Topic: Argumentative Writing.



10-second review: Attempts to explain Toumin’s “warrant” that supports the claim and the data.

Title: “Taming the Warrant in Toulmin’s Model of Argument.” JE Warren. English Journal (July 2010), 41-46.

Summary: The Toulmin model of argument is as follows: The claim is supported by the data. “The movement from claim to data is authorized by a general, unstated proposition Toulmin calls the warrant.” [Did I used to call this an enthymeme?
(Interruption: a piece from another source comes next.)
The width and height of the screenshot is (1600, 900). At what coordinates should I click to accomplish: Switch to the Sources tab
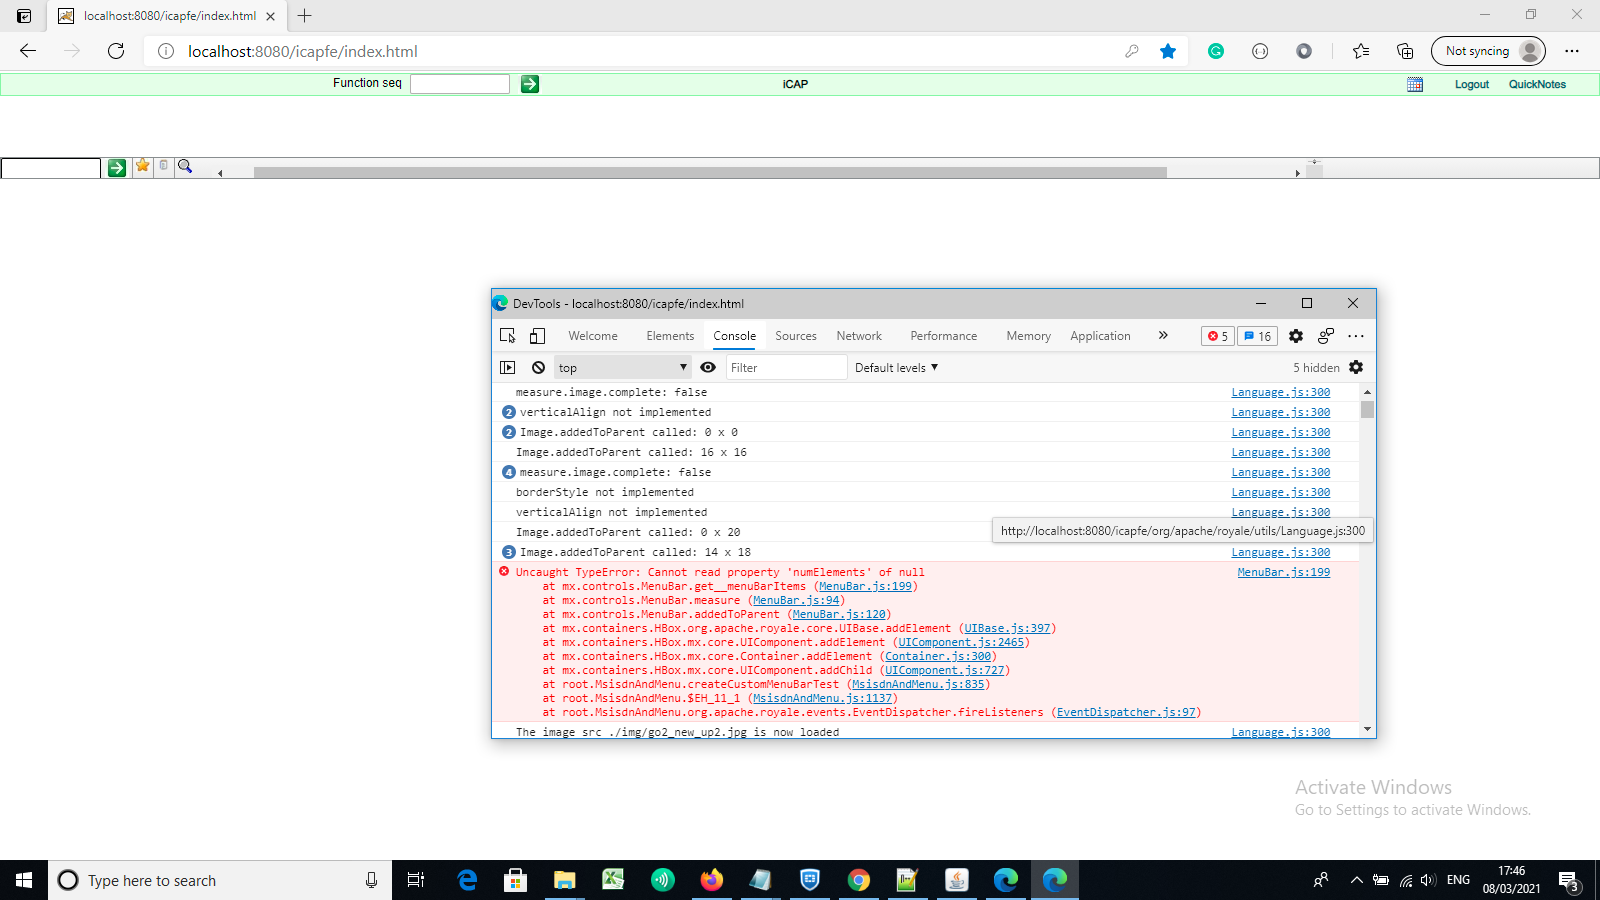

RayS.] “Support for the warrant is termed backing; words that limit the force of a statement are called qualifiers (‘nearly all teachers’….). “Exceptions to the claim are called conditions of rebuttal.”

Toulmin justifies his method of argument by saying that’s the way the real world argues.

Toulmin begins with a syllogism: “All humans are mortal. Socrates is a human. Therefore, Socrates is mortal.” In the Toulmin model, the third statement in the syllogism, the conclusion, is the claim. The second premise is the data. The first statement is the warrant. So, in effect Toulmin stands the syllogism on its head: Socrates is mortal (claim) because Socrates is human (data) because all humans are mortal (warrant for the data).

Comment: The author criticizes textbooks on the Toulmin method for not explaining the warrant clearly and are often incorrect in giving examples of a warrant. I know what a warrant is, I can define it—it supports the data which supports the claim. But after reading the article, I’m no clearer in being able to identify a warrant. RayS.